*Supplied passage*:
[Start of Attachment]
CANTON, Ohio. – It’s the sixth time this has happened for one of the most celebrated teams in the history of Chicago sports.
Mike Ditka was the first from the 1985 Bears to be enshrined in the Pro Football Hall of Fame when he was still coaching the team in 1988. The last to make it in was Super Bowl XX MVP Richard Dent, who got his call in 2011.
Ten years later on Saturday, the latest member of that championship made it into the Hall of Fame, and it’s just the second to come from the offense.
Offensive tackle Jimbo Covert made a big impact on that team and the Bears’ franchise during his time with the franchise between 1983-1990. He was a Pro Bowler and first team All-Pro in that 1985 season along with 1986, helping to fuel the offense that brought the Bears their last Super Bowl title.
It had to wait a year due to the COVID-19 pandemic, but the 2020 Centennial Class member got his chance to be enshrined in the Hall of Fame. Former teammate Matt Suhey was the one who got to introduce Covert at the ceremony on Saturday night, and the former tackle had many thank yous to begin his speech.
[End of Attachment]
*Data excerpts*:
[Start of Attachment]
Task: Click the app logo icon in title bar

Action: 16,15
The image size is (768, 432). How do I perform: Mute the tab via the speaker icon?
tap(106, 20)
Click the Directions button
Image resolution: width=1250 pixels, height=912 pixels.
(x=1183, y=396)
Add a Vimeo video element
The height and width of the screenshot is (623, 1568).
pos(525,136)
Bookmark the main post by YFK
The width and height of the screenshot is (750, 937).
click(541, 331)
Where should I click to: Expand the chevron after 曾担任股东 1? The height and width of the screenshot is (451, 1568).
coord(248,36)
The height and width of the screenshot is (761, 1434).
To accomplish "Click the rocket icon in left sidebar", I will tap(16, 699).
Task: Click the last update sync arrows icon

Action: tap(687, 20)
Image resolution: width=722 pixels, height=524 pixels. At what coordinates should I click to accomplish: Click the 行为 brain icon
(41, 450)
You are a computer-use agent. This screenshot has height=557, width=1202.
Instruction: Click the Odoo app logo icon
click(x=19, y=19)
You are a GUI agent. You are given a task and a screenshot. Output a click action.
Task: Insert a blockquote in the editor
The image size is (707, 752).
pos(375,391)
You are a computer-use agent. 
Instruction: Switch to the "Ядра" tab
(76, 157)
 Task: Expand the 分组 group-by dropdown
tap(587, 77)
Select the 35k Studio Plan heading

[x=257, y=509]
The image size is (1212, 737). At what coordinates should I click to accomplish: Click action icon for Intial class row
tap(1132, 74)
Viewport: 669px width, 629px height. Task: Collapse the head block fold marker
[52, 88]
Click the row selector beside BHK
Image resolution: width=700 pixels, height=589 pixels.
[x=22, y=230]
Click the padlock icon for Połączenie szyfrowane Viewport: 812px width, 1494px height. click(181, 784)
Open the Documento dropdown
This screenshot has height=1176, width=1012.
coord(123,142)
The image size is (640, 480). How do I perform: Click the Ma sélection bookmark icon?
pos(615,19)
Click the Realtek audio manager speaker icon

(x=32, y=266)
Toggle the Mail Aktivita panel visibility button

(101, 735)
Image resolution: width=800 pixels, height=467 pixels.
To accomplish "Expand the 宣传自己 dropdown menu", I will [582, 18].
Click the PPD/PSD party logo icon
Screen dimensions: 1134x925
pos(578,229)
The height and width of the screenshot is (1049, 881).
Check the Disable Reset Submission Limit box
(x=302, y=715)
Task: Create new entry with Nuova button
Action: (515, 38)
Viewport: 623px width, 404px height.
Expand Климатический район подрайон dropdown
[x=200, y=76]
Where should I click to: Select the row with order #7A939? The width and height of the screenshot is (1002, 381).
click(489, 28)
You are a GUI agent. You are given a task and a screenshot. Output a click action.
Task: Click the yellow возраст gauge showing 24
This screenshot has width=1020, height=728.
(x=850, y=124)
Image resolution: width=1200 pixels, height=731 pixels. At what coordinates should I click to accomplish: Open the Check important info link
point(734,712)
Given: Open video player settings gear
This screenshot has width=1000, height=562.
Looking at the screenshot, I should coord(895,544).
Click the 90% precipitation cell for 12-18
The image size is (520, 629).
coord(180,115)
[End of Attachment]
*Your instructions*:
Reproduce the whole Jimbo Covert Hall of Fame article word for word. The entries were taken from a separate source.

*Expected answer*:
CANTON, Ohio. – It’s the sixth time this has happened for one of the most celebrated teams in the history of Chicago sports.
Mike Ditka was the first from the 1985 Bears to be enshrined in the Pro Football Hall of Fame when he was still coaching the team in 1988. The last to make it in was Super Bowl XX MVP Richard Dent, who got his call in 2011.
Ten years later on Saturday, the latest member of that championship made it into the Hall of Fame, and it’s just the second to come from the offense.
Offensive tackle Jimbo Covert made a big impact on that team and the Bears’ franchise during his time with the franchise between 1983-1990. He was a Pro Bowler and first team All-Pro in that 1985 season along with 1986, helping to fuel the offense that brought the Bears their last Super Bowl title.
It had to wait a year due to the COVID-19 pandemic, but the 2020 Centennial Class member got his chance to be enshrined in the Hall of Fame. Former teammate Matt Suhey was the one who got to introduce Covert at the ceremony on Saturday night, and the former tackle had many thank yous to begin his speech.